Hardware requirements

Table 1 Supported server models

Server models

Hardware requirements

H3C R5500G6

H3C R5500G5

H3C R5300G6

H3C R5300G5

CPU architecture: x86_64

GPUs: NVIDIA A100, NVIDIA H800, KUNLUNXIN R300/P800, iluvatar MR-V100, iluvatar BI-V150, and MetaX MXC500

RDMA NIC type: Mellanox CX6 and Yunmai Network Card metaScale-200

 

Table 2 Minimum hardware resources

CPU cores

Memory

Disk space

1 core

2 GB

5 GB

 

Software requirements

Operating system

Dependencies

Ubuntu 22.04

Java-1.8.0-openjdk, LLDPD, and NetworkManager

Rocky Linux 8.8 (Green Obsidian)

LSHW, java-1.8.0-openjdk, LLDPD, and NetworkManager

 

Kubernetes environment

SeerFabric agent containerized deployment supports Kubernetes v1.21.14.

Preparing for installation

Before deploying the SeerFabric agent, complete the following tasks:

1.     Install the SeerEngine-DC controller.

2.     Install and deploy servers.

 

IMPORTANT

IMPORTANT:

When deploying the network environment between SeerFabric agent and SeerEngine-DC, no intermediary devices or networks that use NAT are allowed. Make sure the SeerFabric agent and SeerEngine-DC can communicate directly through IP addresses, without relying on translation of the NAT gateway.

 

 


Deploying the SeerFabric agent on the baremetal server

Configuring basic environment settings

Configuring basic environment settings for the Ubuntu 22.04 system

1.     Verify that the system names of different servers are different. If some servers have the same system name, modify their system names, and restart these servers after the modification.

root@server1:~# vi /etc/hostname

root@server1:~# reboot

2.     Install Java.

root@server1:~# apt install openjdk-8-jdk -y

3.     Install LLDPD.

root@server1:~# apt install lldpd -y

root@server1:~# systemctl enable lldpd.service

root@server1:~# systemctl start lldpd.service

root@server1:~# systemctl status lldpd.service //View LLDPD service status

4.     Install NetworkManager.

root@server1:~# apt install network-manager -y

root@server1:~# systemctl enable NetworkManager.service

root@server1:~# systemctl start NetworkManager.service

root@server1:~# systemctl status NetworkManager.service //View NetworkManager service status

Configuring basic environment settings for the Rocky Linux 8.8 (Green Obsidian) system

1.     Verify that the system names of different servers are different.
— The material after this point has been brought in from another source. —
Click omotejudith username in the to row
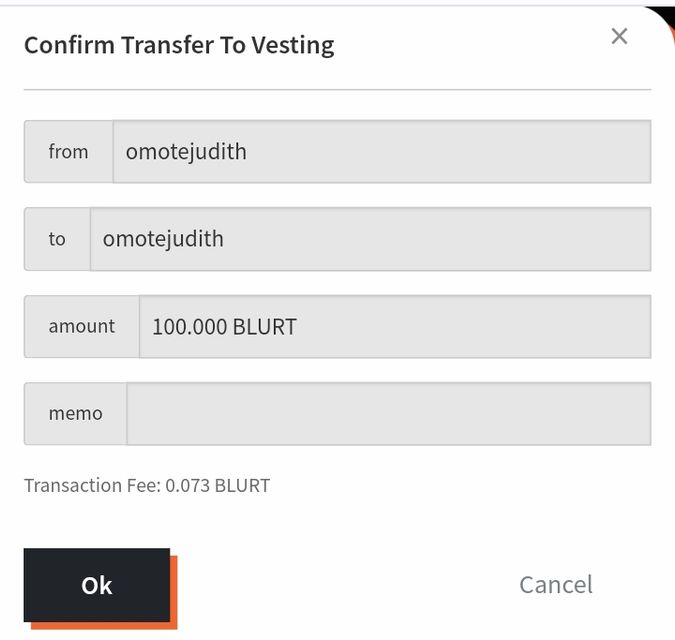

If some servers have the same system name, modify their system names, and restart these servers after the modification.

[root@server1 ~]# vi /etc/hostname

[root@server1 ~]# reboot

2.     Install LSHW.

[root@server1 ~]# yum install lshw -y

3.     Install Java.

Take the x86 CPU architecture as an example.

[root@server1 ~]## yum install java-1.8.0-openjdk.x86_64 -y

4.     Install LLDPD.

[root@server1 ~]# dnf install epel-release

[root@server1 ~]# dnf install lldpd

[root@server1 ~]# systemctl enable lldpd.service

[root@server1 ~]# systemctl start lldpd.service

[root@server1 ~]# systemctl status lldpd.service //View LLDPD service status

5.     Install NetworkManager.

[root@server1 ~]# yum install NetworkManager -y

[root@server1 ~]# systemctl enable NetworkManager.service

[root@server1 ~]# systemctl start NetworkManager.service

[root@server1 ~]# systemctl status NetworkManager.service //View NetworkManager service status

Deploying the SeerFabric agent on servers

 

NOTE:

The deployment steps and commands used are the same for the Ubuntu and CentOS systems. This section takes the Ubuntu system as an example for illustration.

 

1.     Upload the SeerFabric agent installation package to any directory on each server.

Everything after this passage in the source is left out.